Patryk nauczył się w ThyssenKrupp nie tylko know-how związanego z inżynierią linii produkcyjnych, ale także tego, czym charakteryzują się ogromne, warte wiele milionów euro projekty w branży moto. A czym? – Wykonawcami projektów są ogromne korporacje przemysłowe, potężne, ale czasem ociężałe jak pociąg, jeśli chodzi o procesy decyzyjne. Trzeba nauczyć się cierpliwości w budowaniu swojej pozycji i zaufania. Myślę, ze nam się to udaje, dzięki czemu rozmawiamy dziś z dużymi graczami z całego świata – przekonuje.
Był 2011 rok, Patryka czekała teraz mozolna harówka od zera. Musiał od nowa zdobyć kontrakty i zaufanie. Zaczął od małych firm w Niemczech, które pracowały dla światowych marek. Dlaczego tam? – To konkretni klienci, wiedzą czego chcą. Zrobiłem zlecenie dla Forda w Rumunii. Miałem wtedy jednego pracownika – opowiada.
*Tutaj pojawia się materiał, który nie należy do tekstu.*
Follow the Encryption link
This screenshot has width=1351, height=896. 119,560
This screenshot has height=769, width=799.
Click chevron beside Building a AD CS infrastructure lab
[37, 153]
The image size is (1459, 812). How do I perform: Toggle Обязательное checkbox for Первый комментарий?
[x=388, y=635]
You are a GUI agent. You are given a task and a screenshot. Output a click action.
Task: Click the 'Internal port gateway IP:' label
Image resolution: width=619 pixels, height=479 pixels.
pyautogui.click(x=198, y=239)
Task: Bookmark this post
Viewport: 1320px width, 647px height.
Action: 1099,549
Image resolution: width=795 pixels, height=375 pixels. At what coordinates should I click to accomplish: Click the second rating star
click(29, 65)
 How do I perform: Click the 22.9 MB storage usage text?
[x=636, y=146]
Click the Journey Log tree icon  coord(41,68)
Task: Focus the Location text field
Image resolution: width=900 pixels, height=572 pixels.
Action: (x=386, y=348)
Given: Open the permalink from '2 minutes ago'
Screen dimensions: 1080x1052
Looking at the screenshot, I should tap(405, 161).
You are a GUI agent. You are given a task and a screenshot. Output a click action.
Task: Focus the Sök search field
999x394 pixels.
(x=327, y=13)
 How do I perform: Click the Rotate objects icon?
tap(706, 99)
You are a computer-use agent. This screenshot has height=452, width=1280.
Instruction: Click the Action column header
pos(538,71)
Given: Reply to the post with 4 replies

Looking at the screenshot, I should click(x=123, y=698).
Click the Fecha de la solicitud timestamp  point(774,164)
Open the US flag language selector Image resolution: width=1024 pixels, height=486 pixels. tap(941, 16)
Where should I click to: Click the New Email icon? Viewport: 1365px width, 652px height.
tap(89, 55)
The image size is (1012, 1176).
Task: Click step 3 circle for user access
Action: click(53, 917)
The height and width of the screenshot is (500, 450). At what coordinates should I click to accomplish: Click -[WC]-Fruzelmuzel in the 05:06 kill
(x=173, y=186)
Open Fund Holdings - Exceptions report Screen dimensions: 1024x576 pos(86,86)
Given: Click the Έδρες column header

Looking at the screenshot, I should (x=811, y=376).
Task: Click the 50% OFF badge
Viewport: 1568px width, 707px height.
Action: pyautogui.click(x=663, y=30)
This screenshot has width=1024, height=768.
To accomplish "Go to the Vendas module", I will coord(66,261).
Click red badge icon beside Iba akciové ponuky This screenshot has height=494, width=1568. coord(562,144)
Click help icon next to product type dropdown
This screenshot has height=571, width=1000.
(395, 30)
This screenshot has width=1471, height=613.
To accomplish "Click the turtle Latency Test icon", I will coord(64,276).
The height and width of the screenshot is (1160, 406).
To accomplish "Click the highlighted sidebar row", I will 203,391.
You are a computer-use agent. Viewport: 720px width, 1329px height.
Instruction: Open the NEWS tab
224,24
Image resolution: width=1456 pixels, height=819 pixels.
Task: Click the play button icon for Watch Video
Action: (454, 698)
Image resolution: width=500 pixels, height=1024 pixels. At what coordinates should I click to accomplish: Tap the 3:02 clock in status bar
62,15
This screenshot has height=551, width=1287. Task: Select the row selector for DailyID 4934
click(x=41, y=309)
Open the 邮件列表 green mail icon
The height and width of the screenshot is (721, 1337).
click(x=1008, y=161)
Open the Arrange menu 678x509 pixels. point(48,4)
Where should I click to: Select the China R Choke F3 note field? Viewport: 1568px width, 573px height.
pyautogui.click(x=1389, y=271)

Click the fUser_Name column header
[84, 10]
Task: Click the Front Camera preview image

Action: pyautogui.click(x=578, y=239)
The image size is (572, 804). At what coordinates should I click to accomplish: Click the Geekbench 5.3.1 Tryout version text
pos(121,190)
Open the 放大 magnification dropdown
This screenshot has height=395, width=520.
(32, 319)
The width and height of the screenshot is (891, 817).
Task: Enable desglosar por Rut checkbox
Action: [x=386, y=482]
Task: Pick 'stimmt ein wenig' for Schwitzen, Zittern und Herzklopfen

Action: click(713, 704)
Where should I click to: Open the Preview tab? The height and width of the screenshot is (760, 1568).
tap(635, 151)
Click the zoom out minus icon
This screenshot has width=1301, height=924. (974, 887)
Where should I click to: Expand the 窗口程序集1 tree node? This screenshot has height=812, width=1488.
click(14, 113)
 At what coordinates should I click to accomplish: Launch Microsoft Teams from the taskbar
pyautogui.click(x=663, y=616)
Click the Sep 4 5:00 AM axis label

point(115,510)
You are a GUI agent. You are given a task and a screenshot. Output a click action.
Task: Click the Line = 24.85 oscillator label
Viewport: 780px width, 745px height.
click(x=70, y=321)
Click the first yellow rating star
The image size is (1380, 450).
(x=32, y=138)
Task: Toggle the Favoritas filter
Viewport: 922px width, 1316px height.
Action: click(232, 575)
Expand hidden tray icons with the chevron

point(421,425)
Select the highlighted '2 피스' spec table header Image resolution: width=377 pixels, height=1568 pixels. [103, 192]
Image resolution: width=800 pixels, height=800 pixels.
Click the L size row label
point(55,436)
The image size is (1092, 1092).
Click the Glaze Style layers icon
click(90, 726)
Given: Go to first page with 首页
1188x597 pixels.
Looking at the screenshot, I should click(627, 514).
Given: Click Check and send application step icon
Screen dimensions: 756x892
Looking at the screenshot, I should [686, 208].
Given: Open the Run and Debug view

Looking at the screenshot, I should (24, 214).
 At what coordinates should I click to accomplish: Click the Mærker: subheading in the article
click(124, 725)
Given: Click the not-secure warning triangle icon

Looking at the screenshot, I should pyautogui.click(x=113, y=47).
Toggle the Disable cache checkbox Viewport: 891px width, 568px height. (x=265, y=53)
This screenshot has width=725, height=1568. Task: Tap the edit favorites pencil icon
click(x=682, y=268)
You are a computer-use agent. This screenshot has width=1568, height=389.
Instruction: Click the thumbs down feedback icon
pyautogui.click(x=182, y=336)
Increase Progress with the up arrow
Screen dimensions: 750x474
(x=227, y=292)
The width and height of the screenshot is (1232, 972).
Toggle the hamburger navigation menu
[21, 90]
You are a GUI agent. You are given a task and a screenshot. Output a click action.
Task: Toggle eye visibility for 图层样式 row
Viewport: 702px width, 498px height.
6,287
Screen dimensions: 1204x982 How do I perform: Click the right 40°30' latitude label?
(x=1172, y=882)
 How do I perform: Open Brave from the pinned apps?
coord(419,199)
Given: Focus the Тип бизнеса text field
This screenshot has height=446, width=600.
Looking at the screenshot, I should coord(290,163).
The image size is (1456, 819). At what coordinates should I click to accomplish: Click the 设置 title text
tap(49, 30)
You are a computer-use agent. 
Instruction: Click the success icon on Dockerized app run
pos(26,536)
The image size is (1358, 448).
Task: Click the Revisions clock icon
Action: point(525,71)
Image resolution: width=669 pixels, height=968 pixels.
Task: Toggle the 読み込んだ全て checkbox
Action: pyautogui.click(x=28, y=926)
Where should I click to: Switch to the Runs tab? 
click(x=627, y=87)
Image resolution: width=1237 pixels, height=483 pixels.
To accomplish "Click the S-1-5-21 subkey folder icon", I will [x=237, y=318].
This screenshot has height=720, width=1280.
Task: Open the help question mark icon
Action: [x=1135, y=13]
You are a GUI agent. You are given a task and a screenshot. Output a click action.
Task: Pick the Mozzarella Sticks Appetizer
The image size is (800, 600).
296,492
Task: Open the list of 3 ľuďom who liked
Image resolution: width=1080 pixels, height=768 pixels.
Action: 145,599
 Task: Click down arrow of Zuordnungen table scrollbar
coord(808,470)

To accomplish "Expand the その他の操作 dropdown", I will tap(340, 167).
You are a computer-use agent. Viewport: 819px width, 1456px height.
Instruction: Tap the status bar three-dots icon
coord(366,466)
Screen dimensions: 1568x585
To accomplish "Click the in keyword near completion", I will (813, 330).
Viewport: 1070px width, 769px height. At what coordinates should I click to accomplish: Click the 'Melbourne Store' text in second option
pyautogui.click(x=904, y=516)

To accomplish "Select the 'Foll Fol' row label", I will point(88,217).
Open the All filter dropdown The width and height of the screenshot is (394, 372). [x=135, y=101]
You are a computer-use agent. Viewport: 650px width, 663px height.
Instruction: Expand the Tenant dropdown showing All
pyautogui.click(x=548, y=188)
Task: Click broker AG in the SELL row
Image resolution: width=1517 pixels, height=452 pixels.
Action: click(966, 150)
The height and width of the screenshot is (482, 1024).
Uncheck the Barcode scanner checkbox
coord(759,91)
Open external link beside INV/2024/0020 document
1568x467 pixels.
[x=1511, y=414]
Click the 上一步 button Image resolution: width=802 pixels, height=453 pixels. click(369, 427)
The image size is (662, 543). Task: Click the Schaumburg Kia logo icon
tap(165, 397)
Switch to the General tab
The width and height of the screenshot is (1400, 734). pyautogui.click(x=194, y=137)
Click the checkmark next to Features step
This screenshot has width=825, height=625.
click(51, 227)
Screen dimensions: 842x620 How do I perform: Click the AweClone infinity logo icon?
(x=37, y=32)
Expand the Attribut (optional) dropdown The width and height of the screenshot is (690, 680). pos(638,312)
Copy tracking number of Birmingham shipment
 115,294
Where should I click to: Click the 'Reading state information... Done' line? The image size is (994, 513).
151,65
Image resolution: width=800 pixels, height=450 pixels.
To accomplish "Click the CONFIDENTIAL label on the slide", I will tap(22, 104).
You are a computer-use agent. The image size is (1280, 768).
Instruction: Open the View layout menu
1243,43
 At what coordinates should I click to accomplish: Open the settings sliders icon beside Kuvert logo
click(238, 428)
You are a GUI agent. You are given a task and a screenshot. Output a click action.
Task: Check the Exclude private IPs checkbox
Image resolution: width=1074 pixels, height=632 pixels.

Potem przyszły pierwsze, próbne projekty – dla Skody w Mlada Boleslav. Tak to się zaczynało. – Na początku musieliśmy zaprogramować i uruchomić jedną maszynę na linii produkcyjnej. Dzisiaj programujemy takich maszyn 40 przy jednym projekcie, realizując jednocześnie 5 takich projektów. Zatrudniamy blisko 20, wysoko wykwalifikowanych inżynierów. Realizujemy też program stażowy dla 6 studentów Politechniki Gdańskiej. Nie są od przynoszenia kawy, tylko piszą programy dla maszyn do produkcji Audi w węgierskim Gyor. Mimo, że jeszcze studiują, uczestniczą już w międzynarodowym projekcie i mam nadzieję, że zostaną z nami dłużej – mówi Patryk.
Jak zdobywa się pracę dla wielkich marek samochodowych? – Przez te kilka lat zapracowaliśmy na dobrą opinię, jesteśmy więc z polecenia zapraszani do przetargów.. Tak to w branży automotive działa. Jeśli dobrze zrobimy jeden projekt, wieści o nas się roznoszą – komentuje.
– Mocno inwestujemy w szkolenia i licencje na oprogramowanie. Jedna kosztuje nawet 50 tys. zł, a pojedyncze szkolenia dla pracowników to często koszt od 6 do nawet 20 tys. zł. Wszelkie międzynarodowe projekty wymagają certyfikatów zagranicznych. Nasi pracownicy zdobywali je np. w Akademii Volkswagena w Wolfsburgu – były to szkolenia programowania robotów przemysłowych w zakresie ich bezpieczeństwa pracy – zdradza.
Obecnie gdyńscy inżynierowie pracują w Tajlandii nad produkcją silników, które trafią do samochodów BMW w Azji. Uruchamiają kilkanaście stacji manualnych i półautomatycznych montażu silnika i jego podzespołów. Pracownicy polskiej firmy tworzą m.in. oprogramowanie PLC (Programowalny Sterownik Logiczny). Nadzorują próbne uruchomienie linii w Polsce oraz ostateczne w Bangkoku.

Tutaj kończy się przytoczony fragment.